Please render the listing from its first line through the line containing "point(156,94)", inclusive, as a Markdown table with the columns Number and Line, leaving out blank lines.

Data records
################

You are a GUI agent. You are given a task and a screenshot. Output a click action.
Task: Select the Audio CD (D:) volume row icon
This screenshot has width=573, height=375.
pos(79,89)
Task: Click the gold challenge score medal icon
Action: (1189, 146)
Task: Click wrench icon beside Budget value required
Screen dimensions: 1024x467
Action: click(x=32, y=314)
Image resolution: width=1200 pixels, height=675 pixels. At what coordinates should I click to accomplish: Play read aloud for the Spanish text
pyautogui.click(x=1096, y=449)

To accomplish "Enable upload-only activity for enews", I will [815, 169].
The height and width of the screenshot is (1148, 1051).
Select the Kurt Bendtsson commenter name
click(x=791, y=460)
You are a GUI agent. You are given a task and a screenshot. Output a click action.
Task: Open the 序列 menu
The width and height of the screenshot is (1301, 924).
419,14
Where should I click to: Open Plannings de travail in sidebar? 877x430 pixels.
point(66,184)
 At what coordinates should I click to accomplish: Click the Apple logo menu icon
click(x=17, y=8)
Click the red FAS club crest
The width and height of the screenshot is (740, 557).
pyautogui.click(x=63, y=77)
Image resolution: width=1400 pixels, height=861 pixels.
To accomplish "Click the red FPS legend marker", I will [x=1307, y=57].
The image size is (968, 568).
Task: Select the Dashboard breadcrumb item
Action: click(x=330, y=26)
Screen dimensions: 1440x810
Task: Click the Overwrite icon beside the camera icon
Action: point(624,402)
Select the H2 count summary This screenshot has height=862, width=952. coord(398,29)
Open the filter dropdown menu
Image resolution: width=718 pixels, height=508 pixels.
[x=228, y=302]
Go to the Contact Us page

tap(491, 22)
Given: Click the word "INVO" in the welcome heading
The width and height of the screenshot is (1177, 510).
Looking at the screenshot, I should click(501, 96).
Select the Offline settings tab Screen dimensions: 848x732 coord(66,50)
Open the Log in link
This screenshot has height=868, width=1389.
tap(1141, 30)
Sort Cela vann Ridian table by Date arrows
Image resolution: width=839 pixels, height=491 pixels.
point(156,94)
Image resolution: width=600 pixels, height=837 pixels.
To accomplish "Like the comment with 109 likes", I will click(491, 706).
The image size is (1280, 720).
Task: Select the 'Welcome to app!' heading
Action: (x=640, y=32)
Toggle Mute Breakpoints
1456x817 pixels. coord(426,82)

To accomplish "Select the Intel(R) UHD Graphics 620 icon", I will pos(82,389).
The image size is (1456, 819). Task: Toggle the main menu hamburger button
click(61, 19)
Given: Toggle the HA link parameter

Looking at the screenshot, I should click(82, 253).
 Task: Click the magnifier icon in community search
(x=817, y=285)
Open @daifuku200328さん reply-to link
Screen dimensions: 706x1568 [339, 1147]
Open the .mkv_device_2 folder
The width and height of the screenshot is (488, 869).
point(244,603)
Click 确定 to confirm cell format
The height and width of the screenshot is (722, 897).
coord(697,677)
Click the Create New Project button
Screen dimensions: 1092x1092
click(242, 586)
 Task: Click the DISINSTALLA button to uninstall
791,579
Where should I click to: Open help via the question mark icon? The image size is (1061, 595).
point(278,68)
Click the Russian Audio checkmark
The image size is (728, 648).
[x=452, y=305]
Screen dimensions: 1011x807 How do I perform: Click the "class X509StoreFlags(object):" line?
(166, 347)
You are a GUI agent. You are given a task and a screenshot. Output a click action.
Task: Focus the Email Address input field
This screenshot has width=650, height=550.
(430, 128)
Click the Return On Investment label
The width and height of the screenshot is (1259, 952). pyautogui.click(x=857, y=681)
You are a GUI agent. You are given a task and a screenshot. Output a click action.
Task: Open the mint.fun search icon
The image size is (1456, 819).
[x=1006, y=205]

################

## Written solution:
| Number | Line |
|---|---|
| 1 | You are a GUI agent. You are given a task and a screenshot. Output a click action. |
| 2 | Task: Select the Audio CD (D:) volume row icon |
| 3 | This screenshot has width=573, height=375. |
| 4 | pos(79,89) |
| 5 | Task: Click the gold challenge score medal icon |
| 6 | Action: (1189, 146) |
| 7 | Task: Click wrench icon beside Budget value required |
| 8 | Screen dimensions: 1024x467 |
| 9 | Action: click(x=32, y=314) |
| 10 | Image resolution: width=1200 pixels, height=675 pixels. At what coordinates should I click to accomplish: Play read aloud for the Spanish text |
| 11 | pyautogui.click(x=1096, y=449) |
| 12 | To accomplish "Enable upload-only activity for enews", I will [815, 169]. |
| 13 | The height and width of the screenshot is (1148, 1051). |
| 14 | Select the Kurt Bendtsson commenter name |
| 15 | click(x=791, y=460) |
| 16 | You are a GUI agent. You are given a task and a screenshot. Output a click action. |
| 17 | Task: Open the 序列 menu |
| 18 | The width and height of the screenshot is (1301, 924). |
| 19 | 419,14 |
| 20 | Where should I click to: Open Plannings de travail in sidebar? 877x430 pixels. |
| 21 | point(66,184) |
| 22 |  At what coordinates should I click to accomplish: Click the Apple logo menu icon |
| 23 | click(x=17, y=8) |
| 24 | Click the red FAS club crest |
| 25 | The width and height of the screenshot is (740, 557). |
| 26 | pyautogui.click(x=63, y=77) |
| 27 | Image resolution: width=1400 pixels, height=861 pixels. |
| 28 | To accomplish "Click the red FPS legend marker", I will [x=1307, y=57]. |
| 29 | The image size is (968, 568). |
| 30 | Task: Select the Dashboard breadcrumb item |
| 31 | Action: click(x=330, y=26) |
| 32 | Screen dimensions: 1440x810 |
| 33 | Task: Click the Overwrite icon beside the camera icon |
| 34 | Action: point(624,402) |
| 35 | Select the H2 count summary This screenshot has height=862, width=952. coord(398,29) |
| 36 | Open the filter dropdown menu |
| 37 | Image resolution: width=718 pixels, height=508 pixels. |
| 38 | [x=228, y=302] |
| 39 | Go to the Contact Us page |
| 40 | tap(491, 22) |
| 41 | Given: Click the word "INVO" in the welcome heading |
| 42 | The width and height of the screenshot is (1177, 510). |
| 43 | Looking at the screenshot, I should click(501, 96). |
| 44 | Select the Offline settings tab Screen dimensions: 848x732 coord(66,50) |
| 45 | Open the Log in link |
| 46 | This screenshot has height=868, width=1389. |
| 47 | tap(1141, 30) |
| 48 | Sort Cela vann Ridian table by Date arrows |
| 49 | Image resolution: width=839 pixels, height=491 pixels. |
| 50 | point(156,94) |